Begründung für den Sieg

In einer Erklärung des Verbandes heißt es, dass die ausländischen Journalisten in Portugal die Verleihung dieses Preises an den im März dieses Jahres aus dem Amt scheidenden Präsidenten der Republik vor allem mit seinem "Engagement für die Demokratie" begründeten und betonten, dass Marcelo Rebelo de Sousa während seiner beiden Amtszeiten "ein großer Verteidiger des demokratischen Systems" gewesen sei.

Unterstützung für Einwanderer

Die AEIP hebt auch den Einsatz des ehemaligen Staatspräsidenten für Einwanderer hervor und erinnert daran, dass Marcelo Rebelo de Sousa als Staatschef "nach Konsultationen mit dem Verfassungsgericht die Gesetzesentwürfe zur Änderung des Ausländergesetzes und des Staatsangehörigkeitsgesetzes zurückgegeben hat".

"In seiner letzten Amtszeit war der Preisträger eine wichtige Stimme auf internationaler Ebene, da er sowohl in Portugal als auch in internationalen Foren seine Stimme gegen die Angriffe auf die Grundrechte und für eine entschlossene Verteidigung der Pressefreiheit erhob, zu einer Zeit, als diese sogar im Weißen Haus angegriffen wurde", betont der Verband weiter.

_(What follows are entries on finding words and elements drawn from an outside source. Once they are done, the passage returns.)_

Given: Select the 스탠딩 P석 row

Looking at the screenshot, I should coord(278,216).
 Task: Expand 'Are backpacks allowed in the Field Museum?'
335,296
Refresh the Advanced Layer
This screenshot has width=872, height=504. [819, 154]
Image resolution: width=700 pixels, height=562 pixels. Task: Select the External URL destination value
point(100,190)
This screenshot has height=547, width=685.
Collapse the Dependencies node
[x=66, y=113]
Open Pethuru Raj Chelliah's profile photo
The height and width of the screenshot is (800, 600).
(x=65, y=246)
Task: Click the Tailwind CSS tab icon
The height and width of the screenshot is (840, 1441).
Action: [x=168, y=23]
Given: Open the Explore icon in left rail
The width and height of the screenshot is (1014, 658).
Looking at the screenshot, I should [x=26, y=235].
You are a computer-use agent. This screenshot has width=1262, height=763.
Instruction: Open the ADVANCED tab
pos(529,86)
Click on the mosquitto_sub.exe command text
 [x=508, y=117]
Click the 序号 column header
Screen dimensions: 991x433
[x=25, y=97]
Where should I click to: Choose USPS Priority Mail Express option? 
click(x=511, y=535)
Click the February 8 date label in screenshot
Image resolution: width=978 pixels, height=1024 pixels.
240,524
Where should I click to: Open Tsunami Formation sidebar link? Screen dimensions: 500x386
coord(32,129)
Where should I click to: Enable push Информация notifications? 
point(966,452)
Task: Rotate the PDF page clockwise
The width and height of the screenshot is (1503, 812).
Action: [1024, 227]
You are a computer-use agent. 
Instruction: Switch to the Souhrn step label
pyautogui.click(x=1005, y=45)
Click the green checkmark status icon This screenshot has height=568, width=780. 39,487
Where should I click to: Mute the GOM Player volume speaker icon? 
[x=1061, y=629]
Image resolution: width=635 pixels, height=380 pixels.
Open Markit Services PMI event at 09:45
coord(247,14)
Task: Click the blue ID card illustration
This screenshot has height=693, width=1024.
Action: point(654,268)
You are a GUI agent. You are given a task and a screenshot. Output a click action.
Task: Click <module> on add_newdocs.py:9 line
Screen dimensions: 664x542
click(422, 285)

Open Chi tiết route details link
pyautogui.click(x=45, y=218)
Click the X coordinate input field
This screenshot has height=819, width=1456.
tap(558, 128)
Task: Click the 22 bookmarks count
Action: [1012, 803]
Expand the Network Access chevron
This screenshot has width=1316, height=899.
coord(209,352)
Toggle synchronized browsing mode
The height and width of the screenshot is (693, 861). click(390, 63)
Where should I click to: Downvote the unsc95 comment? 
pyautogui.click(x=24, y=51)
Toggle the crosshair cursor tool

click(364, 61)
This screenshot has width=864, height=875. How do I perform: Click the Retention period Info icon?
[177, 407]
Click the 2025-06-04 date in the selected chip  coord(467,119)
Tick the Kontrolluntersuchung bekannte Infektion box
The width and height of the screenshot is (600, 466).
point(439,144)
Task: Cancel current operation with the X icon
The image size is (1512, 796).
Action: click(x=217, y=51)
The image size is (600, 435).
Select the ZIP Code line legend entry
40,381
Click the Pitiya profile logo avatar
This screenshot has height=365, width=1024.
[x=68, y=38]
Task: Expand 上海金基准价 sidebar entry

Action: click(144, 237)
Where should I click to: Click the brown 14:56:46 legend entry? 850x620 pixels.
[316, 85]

Verbindungen zur Lusophonie

Der Verband lobt auch die Rolle des ehemaligen Staatschefs bei der "Stärkung der Beziehungen des Landes zu den lusophonen Nationen und bei der Verbreitung der portugiesischen Sprache".

Vicente Nunes, Präsident der AIEP, wird in der Erklärung mit den Worten zitiert, dass Marcelo Rebelo de Sousa aufgrund all dieser Faktoren zweifellos die Auszeichnung als Persönlichkeit des Jahres 2025 verdient hat".

Zu den früheren Preisträgern gehören die Pianistin Maria João Pires, der Schriftsteller José Saramago, die Fado-Sängerin Mariza, die Captains of April, der ehemalige Präsident der Republik Mário Soares, der Fußballspieler Cristiano Ronaldo und UN-Generalsekretär António Guterres.

Der Preis wird seit 1990 von in Portugal akkreditierten und bei der Vereinigung registrierten ausländischen Journalisten verliehen und ist nach der amerikanischen Journalistin Martha De La Cal (1926-2011) benannt, die über 40 Jahre lang Korrespondentin des Time Magazine in Portugal war.